Simultaneously the primary server prints:

 2023-04-26T15:33:28.901869Z 14043 [Note] [MY-010914] [Server] Bad handshake                                                                                                                                   ││ 2023-04-26T15:33:28.902103Z 14045 [Note] [MY-010914] [Server] Bad handshake                                                                                                                                   ││ 2023-04-26T15:33:30.107302Z 14049 [Note] [MY-010914] [Server] Bad handshake                                                                                                                                   ││ 2023-04-26T15:33:30.122941Z 14050 [Note] [MY-010914] [Server] Bad handshake                                                                                                                                   ││ 2023-04-26T15:33:31.956024Z 14056 [Note] [MY-010914] [Server] Bad handshake                                                                                                                                   ││ 2023-04-26T15:33:32.443513Z 14057 [Note] [MY-010914] [Server] Bad handshake                                                                                                                                   ││ 2023-04-26T15:33:34.971282Z 14063 [Note] [MY-010914] [Server] Bad handshake                                                                                                                                   ││ 2023-04-26T15:33:35.203371Z 14065 [Note] [MY-010914] [Server] Bad handshake

When i change the service back to ClusterIP the error disappears.

How to repeat:
apiVersion: mysql.oracle.com/v2
kind: InnoDBCluster
metadata:
  name: mysql-test-db-cluster
  namespace: mysql-test-db
spec:
  secretName: mysql-test-db-secret
  tlsUseSelfSigned: true
  instances: 2
  version: 8.0.32
  router:
    instances: 1
    version: 8.0.32
  datadirVolumeClaimTemplate:
    accessModes:
      - ReadWriteOnce
    resources:
      requests:
        storage: 10Gi
  backupProfiles:
  - name: myfancyprofile  # Embedded backup profile
    dumpInstance:         # MySQL Shell Dump
      storage:
        persistentVolumeClaim:
          claimName: myexample-pvc # store to this pre-existing PVC
      backupSchedules:
        - name: mygreatschedule
          schedule: "0 0 * * *" # Daily, at midnight
          backupProfileName:  myfancyprofile # reference the desired backupProfiles's name
          enabled: true # backup schedules can be temporarily disabled
---
apiVersion: v1
kind: PersistentVolumeClaim
metadata:
  name: myexample-pvc
spec:
  storageClassName: default
  accessModes:
    - ReadWriteOnce
  resources:
    requests:
      storage: 10Gi
---
apiVersion: v1
kind: Service
metadata:
  name: mysql-test-db-cluster-outgoing
  namespace: mysql-test-db
  annotations:
    external-dns.alpha.kubernetes.io/hostname: mysql-test-db.dbs-systemtest-t.k8s.lvm.de
spec:
  type: LoadBalancer
  ports:
  - name: mysql
    port: 3306
    protocol: TCP
    targetPort: 6446
  selector:
    component: mysqlrouter
    mysql.oracle.com/cluster: mysql-test-db-cluster
    tier: mysql

Hi,

Thank you for your interest in MySQL. I am not 100% sure this is a bug but I'm too having same issues so I'll see if we can either fix the problem or get the documentation to better explain how to solve this.

Posted by developer:
 
The error indicates that something is connecting to the port, which doesn't use the MySQL protocol. In consequence MySQL blocks the connection.

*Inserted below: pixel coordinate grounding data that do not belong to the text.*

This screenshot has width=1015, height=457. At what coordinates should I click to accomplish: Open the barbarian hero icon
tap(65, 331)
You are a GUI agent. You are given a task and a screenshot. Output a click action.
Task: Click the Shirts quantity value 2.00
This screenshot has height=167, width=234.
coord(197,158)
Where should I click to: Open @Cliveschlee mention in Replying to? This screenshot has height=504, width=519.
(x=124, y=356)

Could it be that your load balancer has some form of keep-alive check enabled?

As reference: This works for me:

apiVersion: v1
kind: Service
metadata:
  name: mynodeport
  namespace: demo
spec:
  ports:
  - name: mysql
    nodePort: 30134
    port: 3306
    protocol: TCP
    targetPort: 6446
  - name: mysql-ro
    nodePort: 32493
    port: 6447
    protocol: TCP
    targetPort: 6447
  selector:
    component: mysqlrouter
    mysql.oracle.com/cluster: mywithmetric
    tier: mysql
  type: LoadBalancer

No feedback was provided for this bug for over a month, so it is
being suspended automatically. If you are able to provide the
information that was originally requested, please do so and change
the status of the bug back to "Open".

This seems like an old known issue Bug #90809, and I got it too.
It seenms the solution was just documented and no codes changed. But I cannot agree with it.

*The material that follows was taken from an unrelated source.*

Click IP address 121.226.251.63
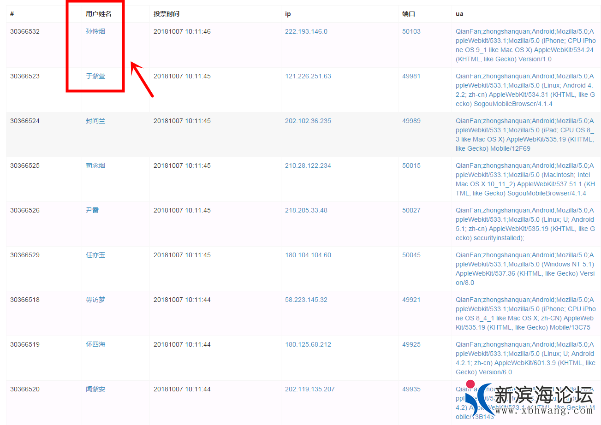Screen dimensions: 601x425 pyautogui.click(x=308, y=76)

There are at least two situations could cause critical problems.
1. the application may not connect to LB for a long time, and the max error count reached, which will cause the application got into trouble.
2. Some types of LB has two private IPs as the source of connections, and both are actively checking healthy. In general one IP is primary and the other is backup, and all traffics are passed by primary IP. The backup IP will be never used if LB doesn't failover to it. So the backup IP will be eventually blocked by mysql router no matter what the max_connect_errors is. As you can imagine, if the LB got any problem and failover to backup IP, the application cannot reach database and a disaster happened.

My suggestion would be a white list of LB IPs. The actions like healthy check from these IPs will be ignored and doesn't count into connection error.